If a coin toss is observed to come up as heads many times, does that affect the probability of the next toss?

If you don't know whether it is a fair coin to start with, then it isn't a dumb question at all. (EDIT) You ask if the coin will be biased towards Tails to account for the all of the heads. If the coin was fair, then the answer from tilper addresses this well, with the overall answer being "No". Without that assumption of fairness, the overall answer becomes "No, and in fact we should believe the coin is biased towards heads.".

One way to think about this is by thinking of the probability $p$ of the coin landing heads to be a random variable. We can assume that we know absolutely nothing about the coin to start with, and take the distribution for $p$ to be a uniform random variable over $[0,1]$. Then, after flipping the coin some number of times and collecting data, we change our distribution accordingly.

There is actually a distribution which does exactly this, called the Beta Distribution, which is a continuous distribution with probability density function $$f(x) = \frac{x^{\alpha-1}(1-x)^{\beta-1}}{B(\alpha,\beta)}$$ where $\alpha-1$ represents the number of heads we've recorded and $\beta-1$ the number of tails. The number $B(\alpha,\beta)$ is just a constant to normalize $f$ (however, it is actually equal to $\frac{\Gamma(\alpha)\Gamma(\beta)}{\Gamma(\alpha+\beta)}$).

The following graphic (from the wikipedia article) shows how $f$ changes with difference choices of $\alpha,\beta$:

PDF of Beta Distribution for different parameters

As $\alpha \to \infty$ (i.e. you continue getting more heads) and $\beta$ stays constant (below I chose $\beta=5$), this will become extremely skewed in favor of $p$ being close to $1$.

enter image description here


You have wandered into the realm of Bayesian versus frequentist statistics. The Bayesian philosophy is most attractive to me in understanding this question.

Your "basic understanding of probability" can be interpreted as a prior expectation for what the distribution of heads and tails should be. But that prior expectation actually is itself a probabilistic expectation. Let me give some examples of what your prior expectation (called the Bayesian prior) might be:

1) Your prior might be that the frequency of heads is exactly $0.5$ no matter what. In that case, no number of consecutive heads or tails would shake that a priori certainty, and the answer is that your posterior estimate of the distribution is that it is $0.5$ heads.

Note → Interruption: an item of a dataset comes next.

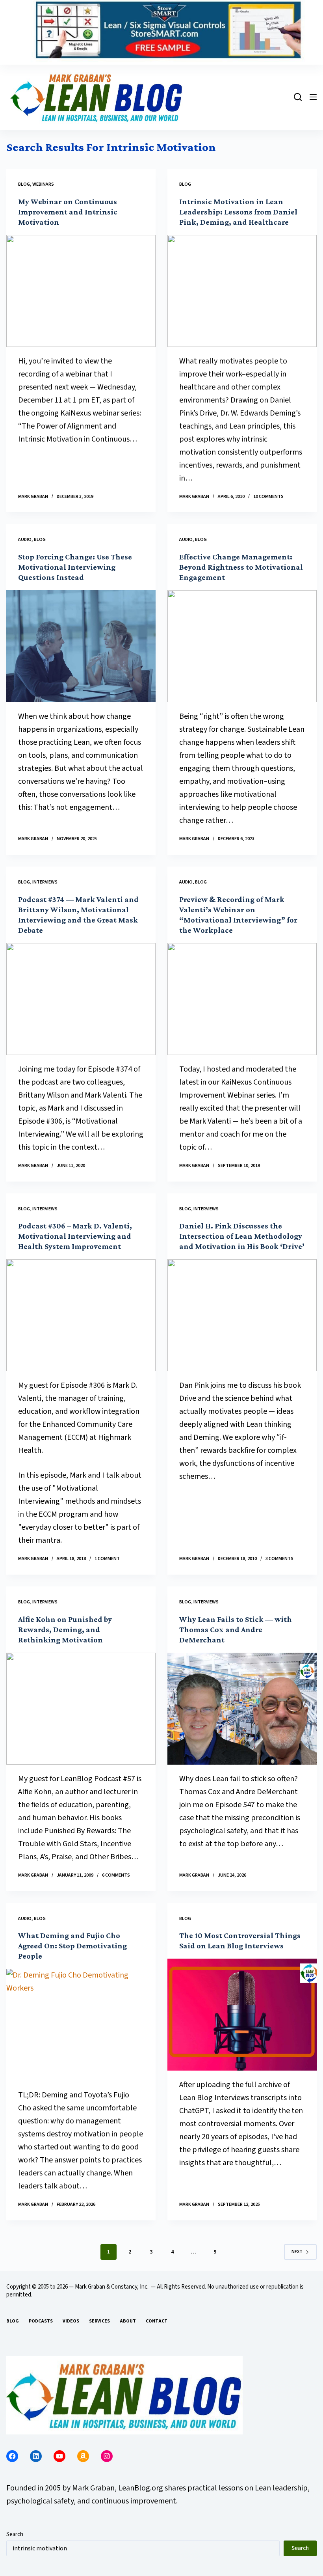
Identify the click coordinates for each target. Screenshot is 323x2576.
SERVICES (99, 2321)
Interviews (45, 882)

2) Your prior might be that the probability of heads is a normal distribution with mean $0.5$ and standard deviation $0.001$ -- you are pretty sure the coin will be pretty close to fair. Now by the time the coin has landed on heads 100 consecutive times, the posterior estimate of the distribution is peaked sharply at around $0.995$. Your Bayesian prior has allowed experimental evidence to modify your expectation.

The alternative approach is frequentists. That says "I thought (null hypothesis) that the coin was fair. If that were true, the likelihood of this result of no tails in a hundred flips is very small. So, I can reject the original hypothesis and conclude that this coin is not fair.

The weakness of the Bayesian approach is that the result depends on the prior expectation, which is somewhat arbitrary. But when a lot of trials are involved, an amazing spectrum of possible priors lead to very similar a posteriori expectations.

The weakness of the frequentist approach is that in the end you don't have any expectation, just the idea that your null hypothesis is unlikely.


Is the probability of flipping heads/tails still .5 each?

If you already had the assumption that the coin is fair, then yes. Although statistically it's highly unlikely to flip heads a "very large number of times" in a row, the probability will not be changed by past outcomes. This is because each coin toss is independent from all other coin tosses.

Or has it changed in favor of tails because the probability should tend to .5 heads and .5 tails as you approach an infinite number of trials?

Already answered above but here's more detail. The law of large numbers (LLN) says that if we flip a fair coin a bunch (thousands, millions, billions, etc.) of times in a row, the outcomes should be approximately half heads and half tails. But LLN doesn't tell you anything about the probability of the next (or any) trial.